Maxime Renault, président du Bureau national des élèves ingénieurs (BNEI), y voit aussi "une double erreur". Outre "une charge mentale supplémentaire pour les élèves issus de classes sociales qui ont déjà du mal à envisager des études en écoles d'ingénieurs", il craint une hausse des frais de scolarité dans les grandes écoles. "Les écoles ont besoin de financement, et les élèves auront accès à plus de liquidités. Au lieu d'être utilisées pour le logement, par exemple, ces liquidités pourraient se retrouver dans les ressources des écoles", juge-t-il.

Une aide financière "plus régulière et sur la durée" serait plus efficace pour le président du BNEI, évoquant l'extension du RSA aux 18-25 ans. "Les écoles d'ingénieurs, c'est 30 heures de cours par semaine et beaucoup de travail personnel, c'est difficile d'avoir un job étudiant à côté de ses études. Il faut une solution qui ne soit pas à la charge de l'étudiant: le RSA, lui, ne se rembourse pas plus tard. D'autant que les ingénieurs qui sortent des écoles d'ingénieurs ont une forte employabilité, avec un bon salaire, ils vont contribuer à l'impôt et aux charges sociales".

"Quoi qu'on en dise, et cela s'explique, les frais de scolarité dans les grandes écoles vont continuer à monter dans les prochaines années", objecte Etienne Loos, président du Bureau national des étudiants en école de management (BNEM), favorable "à de nouvelles voies de financement". Il y voit "une idée parmi d'autres, mais qui ne saurait se suffire à elle-même" pour accroître la diversité sociale dans les écoles de commerce, où les frais de scolarité peuvent grimper jusqu'à 17.000 euros par année, soit plus de 50.000 euros pour un cursus de trois ans.

"Des élèves se ruinent"

Le prêt avait été l'une des pistes évoquées par le rapport Hirsch, remis en décembre au gouvernement. L'association étudiante BNEM avait alors menée une étude sur 2.200 élèves en écoles de commerce: 56% d'entre eux ont contracté un prêt. "Le recours au prêt est déjà courant dans le système des grandes écoles : quelque que soit le milieu social, on ne sort pas 50.000 euros facilement. Un prêt à taux zéro contingent au revenu, c'est une piste à exploiter. Il n'y a rien à perdre à l'expérimenter, même si 10.000 euros ne seraient pas forcément suffisants".

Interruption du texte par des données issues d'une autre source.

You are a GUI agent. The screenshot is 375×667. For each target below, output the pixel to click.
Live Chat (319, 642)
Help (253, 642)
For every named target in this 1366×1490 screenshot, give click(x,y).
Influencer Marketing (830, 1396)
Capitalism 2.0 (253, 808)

Ce prêt à taux zéro "peut s'imaginer dans un système universitaire où le prêt étudiant est la règle. Ce n'est pas le cas en France, et heureusement", rétorque Paul Mayaux, de la Fage. "Il y a de plus en plus de formations qui ressemblent à ce que proposent les écoles privées, où des élèves se ruinent pour y entrer et y vivre". Pour lui, il faut plutôt travailler sur la démocratisation de l'offre universitaire".